I've learned that other people are not as concerned about my emotional state as I am.
I'm sure this is something you've heard before, but it's something I had never really considered until my twenties. No one really cares what's going on in your head and heart, especially if you're not making them feel bad for you or holding their hand while crying at the movie theatre (which would be an odd thing to do). It can be hard to accept this as a truth because we all want to feel like we matter—we just don't know how else to get there!
I've learned that it's okay to talk about my feelings.
I've learned that allowing myself to feel sad is a natural part of the healing process.
Sometimes, you'll be happy and other times you won't. It doesn't matter what anyone else thinks of your feelings or how they make them feel; if they aren't hurting anyone else and they don't affect anyone else's life negatively, then they're not a problem.
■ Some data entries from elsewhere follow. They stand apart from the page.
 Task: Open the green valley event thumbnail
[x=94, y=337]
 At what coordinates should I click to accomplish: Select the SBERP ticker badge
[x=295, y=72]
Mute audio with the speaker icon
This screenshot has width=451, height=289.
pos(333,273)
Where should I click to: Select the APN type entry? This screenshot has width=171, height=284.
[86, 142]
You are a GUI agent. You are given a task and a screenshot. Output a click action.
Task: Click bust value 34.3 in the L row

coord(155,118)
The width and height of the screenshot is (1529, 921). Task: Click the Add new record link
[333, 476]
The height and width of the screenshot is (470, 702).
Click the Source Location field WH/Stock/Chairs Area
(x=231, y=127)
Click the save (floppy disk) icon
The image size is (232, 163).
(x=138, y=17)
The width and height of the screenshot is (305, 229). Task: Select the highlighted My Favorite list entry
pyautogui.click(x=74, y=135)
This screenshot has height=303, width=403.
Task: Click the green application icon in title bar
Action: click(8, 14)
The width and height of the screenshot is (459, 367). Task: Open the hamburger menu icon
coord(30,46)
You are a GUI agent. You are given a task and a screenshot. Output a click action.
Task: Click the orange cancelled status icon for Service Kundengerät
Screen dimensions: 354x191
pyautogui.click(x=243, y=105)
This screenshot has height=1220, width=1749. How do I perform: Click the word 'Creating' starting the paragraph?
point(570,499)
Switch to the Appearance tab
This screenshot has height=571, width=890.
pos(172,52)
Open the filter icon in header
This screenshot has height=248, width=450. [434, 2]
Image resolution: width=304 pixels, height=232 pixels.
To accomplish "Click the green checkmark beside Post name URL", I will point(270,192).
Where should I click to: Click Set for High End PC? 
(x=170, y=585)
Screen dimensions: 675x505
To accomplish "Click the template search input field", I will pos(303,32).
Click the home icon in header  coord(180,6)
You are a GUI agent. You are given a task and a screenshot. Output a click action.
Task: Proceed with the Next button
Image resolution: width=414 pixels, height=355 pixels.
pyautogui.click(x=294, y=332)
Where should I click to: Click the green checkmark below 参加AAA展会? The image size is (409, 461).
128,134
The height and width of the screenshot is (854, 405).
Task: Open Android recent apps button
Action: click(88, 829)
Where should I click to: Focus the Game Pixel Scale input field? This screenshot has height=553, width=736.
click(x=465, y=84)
Sometimes we have to go through sadness before getting to happiness; sometimes we just have to accept certain things in life as being sad: like having friends who leave us behind because they don’t want us anymore (this happened), losing a job (this happened), finding out about an illness in our family (this happened). If these things happen and there is nothing we can do about them, then it's important for us to express our feelings so others know how much those experiences hurt us—even if those people aren't around anymore!
It's hard to admit that you need help, but the more comfortable you are with seeking it out, the easier things will be.
Once you start talking about your problems, they will seem less overwhelming and easier to deal with.
What I learned was simple: Don't ignore problems—talk about them and tell someone who cares about you how much they mean to you (or not).
I have learned that you must be content with yourself before you can truly enjoy your relationships.
When your own life is going well, it's easier to be generous and caring towards other people. If you don't feel good about yourself on a daily basis, then it's hard for anyone else to make you feel good about yourself too!
To help me stick to my goals, I’ve made some rules for myself:
It's okay if you don’t have all the answers.
I've learned that I don't have to know everything all the time.
Watching the world is a service more than a selfish indulgence.
It's okay not to know everything, but it’s also important to realise that you don't need to be able answer every question right away. Sometimes we just need someone else with whom we can share our confusion and uncertainty—and sometimes all we need is time alone with ourselves or another person who knows us well enough (or at least trusts us enough) to ask questions without judgement as opposed to answers.
I've also learned how much easier life becomes when your mind isn't stuck on one thing.
When you can see multiple perspectives instead of being trapped inside your own head where nothing else exists except yourself and whatever thoughts were running through your head at that moment in time—and how much better those thoughts feel once they're out there floating through space instead of being bottled up inside your head where nothing else matters except what happens next week when class starts back up again tomorrow morning after lunch break ends today evening around midnight Eastern Standard Time...
In my 20s, I have learned more than ever before. It's true that you learn more in your 20s than ever before. You may have less experience and less wisdom, but it's not because of a lack of life experience - it's because now is the time where everything happens at once! And when we're young, we don't know how to slow down or stop taking action on every idea that comes into our heads (and sometimes those ideas aren't even good). But by 30 or 40 years old, we've learned how to use those experiences wisely so that they can help us move forward instead of holding us back from what would make our lives better.
I'm going through this phase right now as well: learning from both mistakes made during my twenties as well as successes achieved during those years spent learning new things about myself and others around me—and also trying out new roles within organisations like working with different stakeholders outside of just myself alone."
Life is a series of journeys, not one big trip.
And we'll all be on that journey for the rest of our lives. So, keep learning!